- Television release poster
- Based on: Mother, May I Sleep with Danger? by Claire R. Jacobs
- Screenplay by: Amber Coney
- Story by: James Franco
- Directed by: Melanie Aitkenhead
- Starring: Leila George Emily Meade Nick Eversman Ivan Sergei Emma Rigby Tori Spelling James Franco
- Composer: James Iha
- Country of origin: United States
- Original language: English

Production
- Producer: Steven J. Brandman
- Cinematography: Christina Voros
- Editor: Sharidan Sotelo
- Running time: 86 minutes
- Production companies: The Sokolow Company Rabbit Bandini Productions

Original release
- Network: Lifetime
- Release: June 18, 2016

= Mother, May I Sleep with Danger? (2016 film) =

2016 US television thriller film by Melanie Aitkenhead

Mother, May I Sleep with Danger? is a 2016 American television thriller film directed by Melanie Aitkenhead, written by Amber Coney from a story by James Franco, who stars alongside Emily Meade, Tori Spelling, Leila George, and Ivan Sergei. It is a remake of the 1996 film Mother, May I Sleep with Danger?, reimagined as a lesbian vampire love story, with original actors Spelling and Sergei in different roles. Originally announced in December 2015, the film premiered on Lifetime on June 18, 2016.

==Plot==
It all starts one night when a girl named Pearl (Emily Meade) is invited to the house of a girl (Emma Rigby). She turns out to be a Nightwalker, a type of vampire that can not be harmed in daylight in their human form. After Pearl is bitten and stabs the girl in the heart, she starts to transform into a Nightwalker as the Nightwalker Queen (Zoe Sidel) and her minions give her a captive human as her first meal.

Sometime later, a college girl named Leah (Leila George) is working on a play run by its director (James Franco) and befriends Pearl and falls in love with her much to the dismay of her mother Julie (Tori Spelling). Leah learns that Pearl is a Nightwalker. Pearl's Nightwalker group that preys on abusive men and forcibly inducts women into their group by biting and then not eating them. The Nightwalker Queen has her sights set on Leah as the next member and wants Pearl to bite her, threatening to bite her herself if Pearl doesn't comply. There is a sexual component to biting as is discussed in a thematic English class' discussion of vampire novels Dracula and Twilight, characterizing the threat as one of rape.

Julie tries to get Leah interested in dating a man named Bob Segal (Nick Eversman) who she knows to be attracted to Leah. Bob feels entitled to Leah as a long-time friend and is upset when Leah indicates contrary interest in women as a lesbian. He conspires with Julie to expose Pearl as a bad person to win Leah's heart.
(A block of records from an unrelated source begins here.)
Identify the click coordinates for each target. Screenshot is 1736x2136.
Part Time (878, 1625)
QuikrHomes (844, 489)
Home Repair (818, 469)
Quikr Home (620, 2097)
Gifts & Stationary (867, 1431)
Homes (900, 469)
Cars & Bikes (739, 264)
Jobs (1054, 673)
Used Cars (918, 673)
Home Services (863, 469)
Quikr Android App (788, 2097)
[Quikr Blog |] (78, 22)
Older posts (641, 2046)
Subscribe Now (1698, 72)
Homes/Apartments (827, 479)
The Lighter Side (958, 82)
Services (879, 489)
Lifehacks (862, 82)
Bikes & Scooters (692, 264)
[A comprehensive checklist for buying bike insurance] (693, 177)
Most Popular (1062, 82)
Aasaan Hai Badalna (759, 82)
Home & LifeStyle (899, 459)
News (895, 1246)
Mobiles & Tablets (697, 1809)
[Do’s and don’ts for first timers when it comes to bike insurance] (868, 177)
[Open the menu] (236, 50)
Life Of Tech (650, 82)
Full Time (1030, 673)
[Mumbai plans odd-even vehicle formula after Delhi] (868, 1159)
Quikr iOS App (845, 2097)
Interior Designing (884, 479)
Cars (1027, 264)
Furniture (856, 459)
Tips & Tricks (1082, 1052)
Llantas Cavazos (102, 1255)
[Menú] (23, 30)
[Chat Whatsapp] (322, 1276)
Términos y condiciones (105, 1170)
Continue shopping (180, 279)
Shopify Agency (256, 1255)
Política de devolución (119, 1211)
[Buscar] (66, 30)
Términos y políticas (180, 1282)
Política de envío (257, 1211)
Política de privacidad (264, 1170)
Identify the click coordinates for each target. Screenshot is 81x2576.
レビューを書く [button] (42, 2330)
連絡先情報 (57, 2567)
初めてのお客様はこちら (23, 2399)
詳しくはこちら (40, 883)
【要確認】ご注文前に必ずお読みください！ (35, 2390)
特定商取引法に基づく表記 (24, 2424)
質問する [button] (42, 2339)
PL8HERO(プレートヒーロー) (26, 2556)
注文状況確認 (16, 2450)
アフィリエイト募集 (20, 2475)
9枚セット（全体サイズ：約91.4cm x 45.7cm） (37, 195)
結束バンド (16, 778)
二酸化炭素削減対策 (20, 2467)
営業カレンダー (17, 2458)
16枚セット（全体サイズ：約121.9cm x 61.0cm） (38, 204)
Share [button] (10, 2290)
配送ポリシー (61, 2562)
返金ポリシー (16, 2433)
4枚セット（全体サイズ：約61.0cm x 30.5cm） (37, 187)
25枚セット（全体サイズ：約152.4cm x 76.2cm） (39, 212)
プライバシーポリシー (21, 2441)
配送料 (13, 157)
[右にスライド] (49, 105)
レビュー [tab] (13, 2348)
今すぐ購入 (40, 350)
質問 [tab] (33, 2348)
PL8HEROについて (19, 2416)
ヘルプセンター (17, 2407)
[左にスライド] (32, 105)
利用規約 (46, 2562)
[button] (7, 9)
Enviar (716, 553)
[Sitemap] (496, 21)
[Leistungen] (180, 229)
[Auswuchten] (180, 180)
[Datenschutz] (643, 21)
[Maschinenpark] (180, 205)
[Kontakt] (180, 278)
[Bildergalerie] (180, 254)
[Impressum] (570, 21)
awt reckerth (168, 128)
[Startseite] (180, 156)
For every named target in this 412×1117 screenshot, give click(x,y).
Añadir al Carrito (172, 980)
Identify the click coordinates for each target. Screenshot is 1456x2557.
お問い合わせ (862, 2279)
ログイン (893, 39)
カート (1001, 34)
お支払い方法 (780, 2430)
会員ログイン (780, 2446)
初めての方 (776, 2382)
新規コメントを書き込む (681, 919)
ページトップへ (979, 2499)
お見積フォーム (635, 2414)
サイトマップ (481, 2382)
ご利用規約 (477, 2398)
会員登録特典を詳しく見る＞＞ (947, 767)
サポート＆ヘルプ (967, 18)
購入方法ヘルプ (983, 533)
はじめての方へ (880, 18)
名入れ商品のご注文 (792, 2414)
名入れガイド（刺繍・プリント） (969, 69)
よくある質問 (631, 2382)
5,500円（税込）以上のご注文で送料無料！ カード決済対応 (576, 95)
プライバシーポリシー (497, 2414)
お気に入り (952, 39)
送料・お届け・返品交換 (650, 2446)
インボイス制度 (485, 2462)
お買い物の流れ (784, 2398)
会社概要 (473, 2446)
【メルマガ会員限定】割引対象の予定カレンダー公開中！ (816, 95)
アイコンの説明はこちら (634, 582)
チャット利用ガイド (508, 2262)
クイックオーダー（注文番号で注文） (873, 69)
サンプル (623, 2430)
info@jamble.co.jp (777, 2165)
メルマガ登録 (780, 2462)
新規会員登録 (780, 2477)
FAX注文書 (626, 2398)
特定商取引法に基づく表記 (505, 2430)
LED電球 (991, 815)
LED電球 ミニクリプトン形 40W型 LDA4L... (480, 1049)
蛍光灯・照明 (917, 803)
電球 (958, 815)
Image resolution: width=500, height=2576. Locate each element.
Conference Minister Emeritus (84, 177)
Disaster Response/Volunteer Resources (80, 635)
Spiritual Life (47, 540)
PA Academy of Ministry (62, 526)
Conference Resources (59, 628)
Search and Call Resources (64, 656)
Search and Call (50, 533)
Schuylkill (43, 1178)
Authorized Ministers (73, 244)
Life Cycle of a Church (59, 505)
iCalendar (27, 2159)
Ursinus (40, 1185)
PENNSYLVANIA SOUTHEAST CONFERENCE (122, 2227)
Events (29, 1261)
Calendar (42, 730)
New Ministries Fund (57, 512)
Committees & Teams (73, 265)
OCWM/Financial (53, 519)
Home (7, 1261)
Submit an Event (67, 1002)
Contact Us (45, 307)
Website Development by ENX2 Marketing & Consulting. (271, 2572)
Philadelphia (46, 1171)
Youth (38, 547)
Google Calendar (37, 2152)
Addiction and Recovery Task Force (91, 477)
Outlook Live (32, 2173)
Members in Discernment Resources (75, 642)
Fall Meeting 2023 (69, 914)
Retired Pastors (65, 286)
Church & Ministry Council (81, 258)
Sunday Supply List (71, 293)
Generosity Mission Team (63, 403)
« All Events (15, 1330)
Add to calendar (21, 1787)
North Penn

When this is ineffective, he spikes her drink with a date rape drug and attempts to rape her. The Nightwalkers attack him and start to eat him, but are interrupted allowing him to transform into a Nightwalker.

Now given enhanced abilities, Bob leads the Nightwalkers in an assault of Leah which disrupts the play she is in. Julie follows them to the graveyard and is killed by Bob when trying to rescue her. Leah takes vengeance by bludgeoning Bob to apparent death. Pearl apparently kills the other Nightwalkers by ripping the throat of one of them and blinding the other. After getting far away, Pearl states that she can protect Leah. A mourning Leah doesn't want that and asks her to turn her into a Nightwalker so that they can be together for eternity. Pearl does so and Leah becomes a Nightwalker.

One year later, the Nightwalker gang is still active and heavily scarred where they are now influenced by Bob as they enter a Halloween party.

==Cast==
- Emily Meade as Pearl
- Leila George as Leah Lewisohn
- Nick Eversman as Bob Segal
- Ivan Sergei as Teacher
- Emma Rigby as Nightwalker
- Tori Spelling as Julie Lewisohn
- James Franco as Play Director
- Zoë Bleu as Nightwalker Queen
- Amber Coney as Sonté
- Gabrielle Haugh as Nightwalker Vampire
- Hadley Winn as Violet
- Christie Lynn Smith as Coral

==Reception==
The review consensus at Rotten Tomatoes for Mother, May I Sleep with Danger? had 62% of critics recommending the film, based on 13 reviews and an average rating of 5.4 out of 10. Mother, May I Sleep with Danger? was met with mixed reviews from critics noted at review aggregator Metacritic. This release received a weighted average score of 46 out of 100, based on 10 reviews. Sam Adams of Rolling Stone wrote a mostly favorable review, commenting that the film was "junk that knows it's junk" and that its "great feat is that it's a movie that manages to be both exploitative and progressive, in the way that Russ Meyer's movies feature strong female role models and also provide ample opportunity to peer down the front of busty young women's blouses." Daniel Fienberg of The Hollywood Reporter wrote that the film took itself too seriously in its first portion but that its third act "kicks into gear".